UWE Bristol academic unveils breakthrough in energy-efficient AI at NATO science forum

Dr Jonathan Lancelot, senior lecturer in cyber security at UWE Bristol, has developed a new form of artificial intelligence (AI) that could transform how intelligent machines operate in space, defence, and remote environments where power and computing resources are limited.

His research explores how the next generation of AI systems can think and adapt more efficiently, paving the way for future robots, satellites and autonomous systems that are both smarter and more energy efficient.

In future, this kind of AI could help everything from drones to space probes last longer and make smarter decisions without relying on large data centres or constant communication with Earth. It could also lead to more sustainable smart devices and reduce the environmental footprint of AI, which currently consumes vast amounts of energy worldwide.
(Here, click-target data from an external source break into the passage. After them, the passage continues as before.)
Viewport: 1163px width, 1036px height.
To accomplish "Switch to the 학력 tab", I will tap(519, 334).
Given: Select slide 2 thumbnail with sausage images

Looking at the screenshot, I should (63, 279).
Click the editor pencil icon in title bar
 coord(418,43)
Dr Lancelot was invited to present his groundbreaking research at a NATO Science and Technology Organisation (STO) forum – an international platform that brings together scientists, engineers and defence experts from across allied nations. The event was led by the UK’s Defence Science and Technology Laboratory (Dstl) and the NATO alliance, and delivered in partnership with the UK Space Agency.

His research introduces a new binary neural network (BNN) framework – an approach that replaces complex mathematical calculations with simple logical operations. This makes AI faster, more efficient, and capable of running on minimal computing resources without losing performance.
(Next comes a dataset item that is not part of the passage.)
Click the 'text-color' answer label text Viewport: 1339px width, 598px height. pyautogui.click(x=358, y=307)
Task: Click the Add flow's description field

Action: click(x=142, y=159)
“Traditional AI models depend on heavy, power-hungry computations,” said Dr Lancelot. “This approach proves that intelligent behaviour doesn’t have to come at excessive cost. By combining binary logic with an adaptive learning layer, we can achieve high precision while dramatically cutting energy use.”

The innovation lies in a technique called dynamic fractional stride-based feature capture, which helps the system retain the accuracy usually lost when simplifying AI models into binary form. This means the network can still ‘pinpoint’ by making accurate decisions – even with reduced computational resources.
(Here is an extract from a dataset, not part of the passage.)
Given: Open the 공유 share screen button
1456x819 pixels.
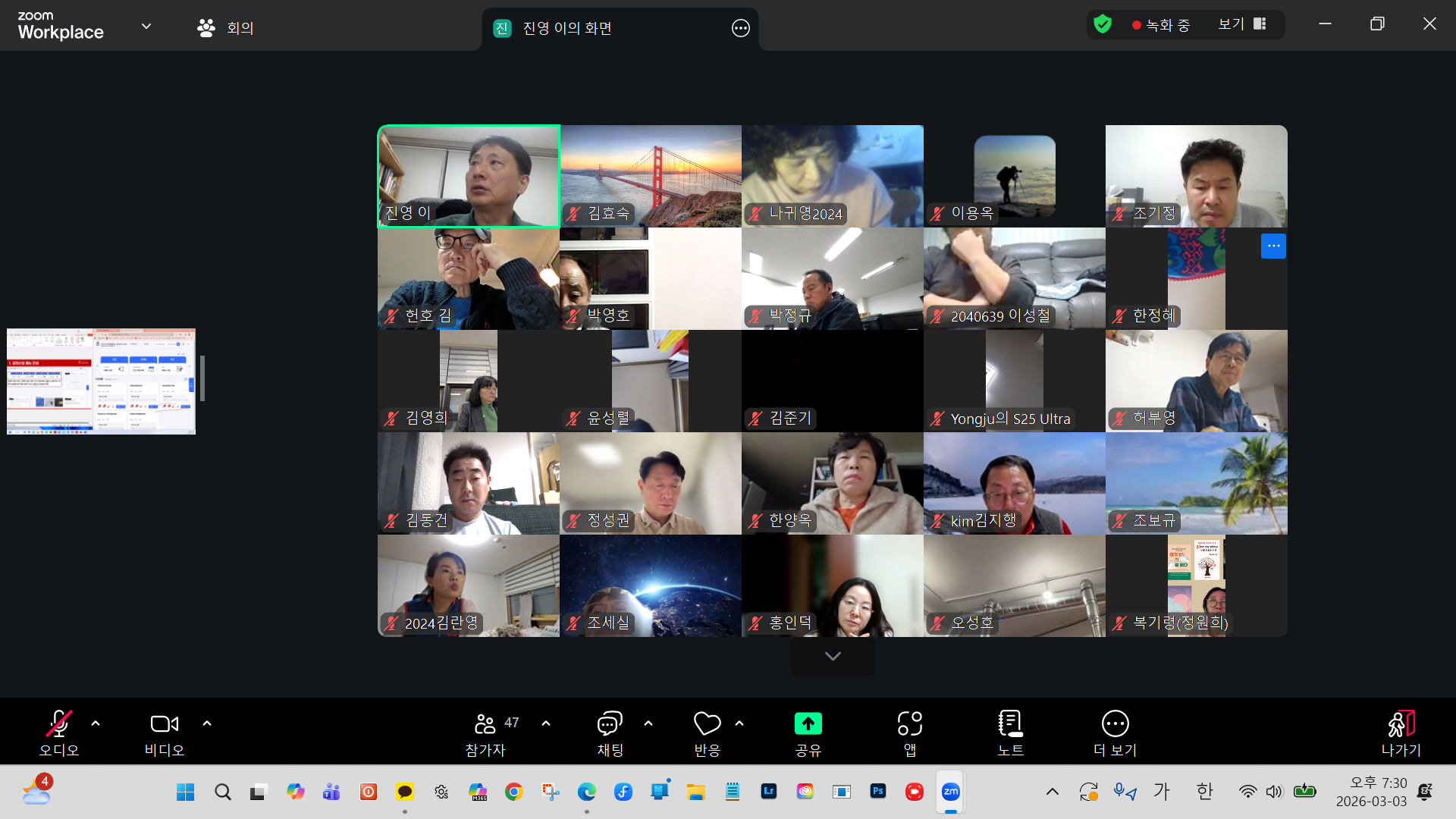Looking at the screenshot, I should (x=808, y=724).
The result is a breakthrough in energy-efficient AI, with significant implications for aerospace, defence, and other sectors where reliability and endurance are critical.

For example, autonomous satellite operations need smart optical components that have the ability to seek and zero in on targets accurately without the loss of detail and succeed in preserving onboard power. The implications for collective defence are significant, as satellites will have the capability to map contested areas in detail in real-time, improve hazard detection in these areas that can lead to protracted conflict, and spot anti-satellite drones near critical GPS or weather satellite constellations in space. 

“Speaking at NATO was a true honour and a chance to share how research at UWE Bristol is helping shape the future of collective security and efficient AI,” said Dr Lancelot. “Our aim is to build intelligent systems that can think and adapt even in the most challenging conditions.”

The NATO forum also highlighted the growing convergence of space and cyber-physical operations. Alongside traditional concerns about managing nation-state conflict in orbit and protecting satellite constellations, participants examined the threat posed by space weather events that can disrupt the Earth’s critical communication and navigation infrastructure.

“Research at UWE Bristol has the potential to make a significant contribution to collective and UK defence in this area, particularly through the development of adaptive AI technologies capable of supporting resilient, autonomous systems in complex environments,” added Dr Lancelot.

The NATO event gathered experts to discuss emerging advances in cyber security, artificial intelligence and space operations. Dr Lancelot’s contribution highlights UWE Bristol’s growing engagement in international research collaborations that link academic innovation with practical, real-world impact.